Short problem A
Can you condense the paragraph beginning "My pregnancy has happened after" in the maternity leave thread below into a short bulleted list that keeps its main facts?
Short problem B
Would you pick up the maternity leave thread below and carry it on from its last line?

Reading text
I just found out I am pregnant again, only just a few weeks. 

I know its early days but hopefully please God all will go well. 

My pregnancy has happened after the new contract was first sent to me, but of course I had already voiced my objection and have certainly not agreed or signed it.  Note: I have a doctor's cert to say I am pregnant.

This time, based on my old contract, I would be entitled to paid maternity leave.

so, *Question 2:*
Does my current pregnant status have any bearing on the situation? e.g. maybe its illegal to change the terms of a contract regarding maternity leave once you know your employee is pregnant.

The reason I need to know is so that I know whether to disclose it (earlier than normal) if they force the issue.

Of course depending on the answer to Q1, I may not have to disclose it early, which I obviously hugely prefer.

Again, correct legal info would be hugely appreciated. 

Thanks for reading this far and for your help.


----------



## mumofthree (14 Mar 2008)

*Re: Change of contract regarding paid maternity leave - legal?  UPDATE*

UPDATE:

Contacted NERA (employment rights people) but did not get a straight answer, except to say that no-one has to accept a change in employment terms and conditions, and that if the issue is forced then I would have to go to mediation.

Recorded information
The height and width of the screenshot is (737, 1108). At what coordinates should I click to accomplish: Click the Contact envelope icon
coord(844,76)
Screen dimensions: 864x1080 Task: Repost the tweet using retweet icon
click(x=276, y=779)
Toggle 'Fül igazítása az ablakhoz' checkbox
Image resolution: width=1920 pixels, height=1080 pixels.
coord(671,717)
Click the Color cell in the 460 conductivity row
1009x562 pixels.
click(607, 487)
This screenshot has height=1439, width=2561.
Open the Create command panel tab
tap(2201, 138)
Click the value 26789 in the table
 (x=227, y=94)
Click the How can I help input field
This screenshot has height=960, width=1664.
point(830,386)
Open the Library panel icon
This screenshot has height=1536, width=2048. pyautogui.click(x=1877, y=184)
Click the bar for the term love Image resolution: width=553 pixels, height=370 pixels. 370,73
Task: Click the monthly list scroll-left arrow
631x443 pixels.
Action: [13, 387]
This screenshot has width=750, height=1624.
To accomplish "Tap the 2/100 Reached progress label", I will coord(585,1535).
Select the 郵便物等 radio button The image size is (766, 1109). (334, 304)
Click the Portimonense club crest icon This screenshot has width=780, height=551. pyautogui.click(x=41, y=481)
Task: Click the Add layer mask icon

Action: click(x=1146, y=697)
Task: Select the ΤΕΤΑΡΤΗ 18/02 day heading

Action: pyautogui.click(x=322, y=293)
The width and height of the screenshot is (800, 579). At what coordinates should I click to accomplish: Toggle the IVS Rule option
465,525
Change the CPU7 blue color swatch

Expected answer A
- The pregnancy began after the new contract was first sent.
- The writer had already objected to that contract and has neither agreed to it nor signed it.
- A doctor's certificate confirms the pregnancy.

Expected answer B
Contacted Equality Commission and they said that it is not clear cut but it would seem that they have reacted to my earlier maternity leave by deciding to take away my maternity benefit, so would seem to be discriminating against me on the basis of my maternity.  They said I should take legal advice if the issue is not dropped.

Any legal eagles out there who can comment please?

Any HR gurus who can comment on whether this is bad practice or not please?

Would really appreciate your help at this time.


----------



## becky (14 Mar 2008)

You need to check what the position in relation to other part time emploees prior to the change in contracts.

Otherwise - what NERA told you is the first port of call as issues should be dealt with locally in the first instance. If you are not happy at this stage you can then go third party to a right commissioner.

IMO they are unreasonable and took out the clause because they knew it was highly likely you were going to avail of mat leave again and yes it is bad practice.


----------



## NiallP (14 Mar 2008)

Mumofthree,

A few points are relevant:

1: There is no legal obligation on an employer to pay you whilst on maternity leave

2: Any payment by an employer to an employee on maternity leave, arises in 3 ways:

(a)  As a contractual right of the employee - set out in their individual contract of employment

(b) In accordance with a Company maternity policy - usually set out in an employee handbook, or

(c) At the employer's discretion on a case-by-case basis.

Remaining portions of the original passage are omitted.